THE TASK
If a line in the records below includes the word "computer", count it, then give the total and nothing else.

Collected data entries
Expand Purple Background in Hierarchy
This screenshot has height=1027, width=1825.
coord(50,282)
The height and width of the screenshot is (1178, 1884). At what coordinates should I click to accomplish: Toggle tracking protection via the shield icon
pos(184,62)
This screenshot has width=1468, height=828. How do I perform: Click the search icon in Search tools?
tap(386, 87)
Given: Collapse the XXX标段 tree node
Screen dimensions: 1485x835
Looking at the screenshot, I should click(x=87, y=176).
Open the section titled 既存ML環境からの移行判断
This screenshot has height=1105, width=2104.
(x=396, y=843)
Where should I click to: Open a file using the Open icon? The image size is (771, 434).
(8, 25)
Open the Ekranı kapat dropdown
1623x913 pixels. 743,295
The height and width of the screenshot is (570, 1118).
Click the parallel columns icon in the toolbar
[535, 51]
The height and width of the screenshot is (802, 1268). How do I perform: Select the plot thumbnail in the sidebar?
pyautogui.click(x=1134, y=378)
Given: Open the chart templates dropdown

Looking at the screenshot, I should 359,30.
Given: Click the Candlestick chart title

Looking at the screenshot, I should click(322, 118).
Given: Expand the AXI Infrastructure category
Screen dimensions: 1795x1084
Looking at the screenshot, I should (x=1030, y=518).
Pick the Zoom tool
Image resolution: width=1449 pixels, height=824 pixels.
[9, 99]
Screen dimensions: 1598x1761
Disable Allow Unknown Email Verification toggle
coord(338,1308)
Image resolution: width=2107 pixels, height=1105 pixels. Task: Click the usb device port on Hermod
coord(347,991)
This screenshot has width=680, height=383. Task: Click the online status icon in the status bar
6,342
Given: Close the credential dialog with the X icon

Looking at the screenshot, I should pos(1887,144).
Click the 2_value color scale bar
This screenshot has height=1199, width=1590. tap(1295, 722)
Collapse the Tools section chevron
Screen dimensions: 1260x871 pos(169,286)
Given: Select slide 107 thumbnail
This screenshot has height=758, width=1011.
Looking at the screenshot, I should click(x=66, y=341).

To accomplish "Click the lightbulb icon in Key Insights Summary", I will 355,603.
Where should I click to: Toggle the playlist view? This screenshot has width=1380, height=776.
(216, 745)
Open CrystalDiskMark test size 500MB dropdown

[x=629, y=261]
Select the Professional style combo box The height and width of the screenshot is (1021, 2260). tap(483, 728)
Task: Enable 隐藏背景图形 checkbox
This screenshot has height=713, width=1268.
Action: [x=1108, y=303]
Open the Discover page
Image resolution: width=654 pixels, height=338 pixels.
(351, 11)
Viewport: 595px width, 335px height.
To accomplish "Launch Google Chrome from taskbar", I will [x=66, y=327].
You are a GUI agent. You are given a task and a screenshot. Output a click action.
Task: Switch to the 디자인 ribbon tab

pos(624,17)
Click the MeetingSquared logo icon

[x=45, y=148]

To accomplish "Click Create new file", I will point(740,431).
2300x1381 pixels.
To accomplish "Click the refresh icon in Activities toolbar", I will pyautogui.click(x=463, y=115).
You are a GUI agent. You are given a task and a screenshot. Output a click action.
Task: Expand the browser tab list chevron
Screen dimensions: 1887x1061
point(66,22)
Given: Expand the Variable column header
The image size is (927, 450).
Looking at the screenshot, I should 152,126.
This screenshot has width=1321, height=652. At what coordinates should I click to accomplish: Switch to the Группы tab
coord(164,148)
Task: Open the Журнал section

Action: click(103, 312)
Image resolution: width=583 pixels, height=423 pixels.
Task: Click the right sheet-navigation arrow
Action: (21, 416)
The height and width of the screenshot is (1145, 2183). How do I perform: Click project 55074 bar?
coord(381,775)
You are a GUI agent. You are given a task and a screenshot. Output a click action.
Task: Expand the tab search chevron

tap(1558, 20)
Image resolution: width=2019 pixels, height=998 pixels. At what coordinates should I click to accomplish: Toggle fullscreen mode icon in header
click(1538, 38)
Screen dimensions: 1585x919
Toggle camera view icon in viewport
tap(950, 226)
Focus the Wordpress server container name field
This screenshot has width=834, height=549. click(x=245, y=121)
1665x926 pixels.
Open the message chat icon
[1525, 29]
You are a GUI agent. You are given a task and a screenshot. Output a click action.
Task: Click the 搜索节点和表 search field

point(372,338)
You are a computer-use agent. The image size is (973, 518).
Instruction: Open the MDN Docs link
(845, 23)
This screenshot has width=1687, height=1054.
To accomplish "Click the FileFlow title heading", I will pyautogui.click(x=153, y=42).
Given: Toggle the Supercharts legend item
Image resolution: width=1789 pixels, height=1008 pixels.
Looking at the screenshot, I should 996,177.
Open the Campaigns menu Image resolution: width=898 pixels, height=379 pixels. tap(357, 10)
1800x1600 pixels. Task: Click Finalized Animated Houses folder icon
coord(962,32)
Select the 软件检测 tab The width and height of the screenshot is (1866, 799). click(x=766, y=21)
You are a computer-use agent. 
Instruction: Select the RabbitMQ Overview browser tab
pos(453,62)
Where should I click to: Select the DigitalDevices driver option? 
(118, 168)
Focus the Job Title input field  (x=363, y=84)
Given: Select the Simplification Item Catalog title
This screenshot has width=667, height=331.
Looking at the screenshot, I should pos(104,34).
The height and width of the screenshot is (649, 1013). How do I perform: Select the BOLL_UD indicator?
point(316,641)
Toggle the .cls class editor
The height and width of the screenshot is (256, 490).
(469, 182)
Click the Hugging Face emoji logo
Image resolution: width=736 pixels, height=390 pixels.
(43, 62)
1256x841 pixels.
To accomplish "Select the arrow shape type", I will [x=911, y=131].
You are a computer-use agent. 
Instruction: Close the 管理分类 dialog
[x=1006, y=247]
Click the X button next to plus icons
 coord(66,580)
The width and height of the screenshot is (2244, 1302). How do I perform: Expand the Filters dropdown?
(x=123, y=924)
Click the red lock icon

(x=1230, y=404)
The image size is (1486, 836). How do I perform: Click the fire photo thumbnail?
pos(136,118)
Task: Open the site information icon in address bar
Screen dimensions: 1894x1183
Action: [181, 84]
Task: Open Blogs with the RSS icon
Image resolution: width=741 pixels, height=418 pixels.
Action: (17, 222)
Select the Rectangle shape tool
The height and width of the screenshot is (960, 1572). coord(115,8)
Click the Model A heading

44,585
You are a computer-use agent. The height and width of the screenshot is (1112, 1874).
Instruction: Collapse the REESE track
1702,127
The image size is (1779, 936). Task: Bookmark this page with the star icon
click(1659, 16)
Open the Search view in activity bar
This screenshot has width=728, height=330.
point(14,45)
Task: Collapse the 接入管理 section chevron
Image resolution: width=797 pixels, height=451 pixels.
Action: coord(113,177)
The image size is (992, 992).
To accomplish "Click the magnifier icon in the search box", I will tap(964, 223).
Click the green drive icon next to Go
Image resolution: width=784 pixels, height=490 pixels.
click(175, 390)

RESULT FOR THIS TASK
4